13º salário vem para quitar dívidas e garantir um bom fim de ano

O 13º salário é um direito garantido na Constituição para trabalhadores com carteira assinada sob o regime da Consolidação das Leis do Trabalho (CLT) no Brasil. A gratificação salarial foi instituída pela Lei número 4.090, de 13 de julho de 1962. Pela lei, o primeiro pagamento deve ocorrer entre os dias 1º de fevereiro e 30 de novembro, e o segundo, até 20 de dezembro. A empresa pode optar em pagar o 13° todo de uma vez só, respeitando o prazo máximo de 30 de novembro.

O trabalhador tem direito de receber esse benefício que começa a ser adquirido a partir dos primeiros 15 dias de trabalho. Além dos trabalhadores formais, aposentados e pensionistas do Instituto Nacional do Seguro Social (INSS) também recebem o 13º salário.
O cálculo do 13º salário é proporcional ao tempo trabalhado no ano, sendo pago em duas parcelas, a primeira até o final de novembro e a segunda até 20 de dezembro. Esse benefício representa um apoio financeiro extra ao trabalhador e ao aposentado no final do ano, ajudando a movimentar a economia e proporcionando maior estabilidade financeira.

No Brasil, 13º salário deve injetar R$ 321,4 bilhões na economia, no Rio Grande do Sul, o montante deve chegar aos R$13 bilhões.

Pagar contas e investir na casa

A reportagem do Grupo Popular circulou pelos bairros Languiru e Canabarro na semana e abordou os trabalhadores formais e aposentados para saber o que farão com esse “dinheirinho extra”, neste fim de ano. Pagar as contas é o principal destino do recurso. E são dívidas pequenas atrasadas ou maiores, que precisam ser quitadas rapidamente. Tudo para começar um 2025 com um alívio no bolso.

Lúcia, de Languiru, diz que a prioridade é “pagar as contas atrasadas com a primeira parcela e com a segunda também. Talvez comprar alguma coisa pro Natal pro meu filho”.

Presentinhos para os filhos e família no fim de ano também estão no radar de quem recebe esse direito trabalhista. Arrumar a casa, investir em pequenas reformas ou apenas comprar um eletrodoméstico ou “aumentar a minha casa. Fazer mais dois quartos. Se não tivesse a reforma provavelmente ia gastar viajando”, diz Ezequiel, de Canabarro.

Cuidar de si

Contas, reparos na casa e algum item de presente para a família são os principais destinos do 13º salário. Contudo, o investimento em si também foi citado, é o caso de Andrea de Oliveira.

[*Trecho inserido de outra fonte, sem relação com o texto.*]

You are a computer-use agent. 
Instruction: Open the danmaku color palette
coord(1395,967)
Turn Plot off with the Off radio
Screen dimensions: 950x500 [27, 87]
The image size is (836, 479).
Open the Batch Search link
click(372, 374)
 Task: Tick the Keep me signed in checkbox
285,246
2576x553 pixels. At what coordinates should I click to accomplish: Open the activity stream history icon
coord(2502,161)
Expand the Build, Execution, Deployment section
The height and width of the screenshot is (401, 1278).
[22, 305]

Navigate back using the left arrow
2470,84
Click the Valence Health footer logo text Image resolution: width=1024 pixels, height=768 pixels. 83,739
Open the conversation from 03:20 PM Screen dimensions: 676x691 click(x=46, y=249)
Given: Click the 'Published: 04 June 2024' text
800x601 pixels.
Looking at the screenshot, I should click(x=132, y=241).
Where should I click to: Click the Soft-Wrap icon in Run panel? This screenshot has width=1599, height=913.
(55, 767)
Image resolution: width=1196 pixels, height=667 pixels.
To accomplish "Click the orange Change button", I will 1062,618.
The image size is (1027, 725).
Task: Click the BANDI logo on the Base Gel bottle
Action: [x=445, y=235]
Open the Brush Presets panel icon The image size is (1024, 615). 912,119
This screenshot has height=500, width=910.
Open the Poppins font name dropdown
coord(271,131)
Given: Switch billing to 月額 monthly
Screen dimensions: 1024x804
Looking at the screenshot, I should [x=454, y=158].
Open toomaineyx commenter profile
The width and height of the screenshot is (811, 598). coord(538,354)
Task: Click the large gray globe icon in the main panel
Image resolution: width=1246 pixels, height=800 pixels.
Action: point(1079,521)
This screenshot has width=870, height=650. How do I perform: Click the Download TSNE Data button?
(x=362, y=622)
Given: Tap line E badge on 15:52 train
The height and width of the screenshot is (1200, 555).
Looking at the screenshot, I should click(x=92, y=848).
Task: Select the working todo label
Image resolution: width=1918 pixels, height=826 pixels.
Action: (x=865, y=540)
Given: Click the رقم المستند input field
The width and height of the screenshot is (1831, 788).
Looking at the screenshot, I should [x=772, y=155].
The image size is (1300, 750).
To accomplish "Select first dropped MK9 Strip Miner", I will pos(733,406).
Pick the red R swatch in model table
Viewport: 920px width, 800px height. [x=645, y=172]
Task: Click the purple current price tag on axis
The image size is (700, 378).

Com as contas pagas e os gastos domésticos bem administrados, a moradora de Canabarro pretende usar o dinheiro para alguma viagem e para cuidar de si.

“Eu não posso esquecer de mim, né? O fundamento não é só tu trabalhar, eu tenho que pensar na casa, na luz, na comida, mas eu tenho que priorizar, eu sou essencial, sou prioridade, eu não posso ficar pra trás”, ensina ela.

Afinal de contas, trabalhar é parte da vida e Andrea faz questão de voltar o foco para o cuidado de si, pois “quem gosta de mim e quem me ama sou eu mesma, o resto Deus acrescenta”, finaliza.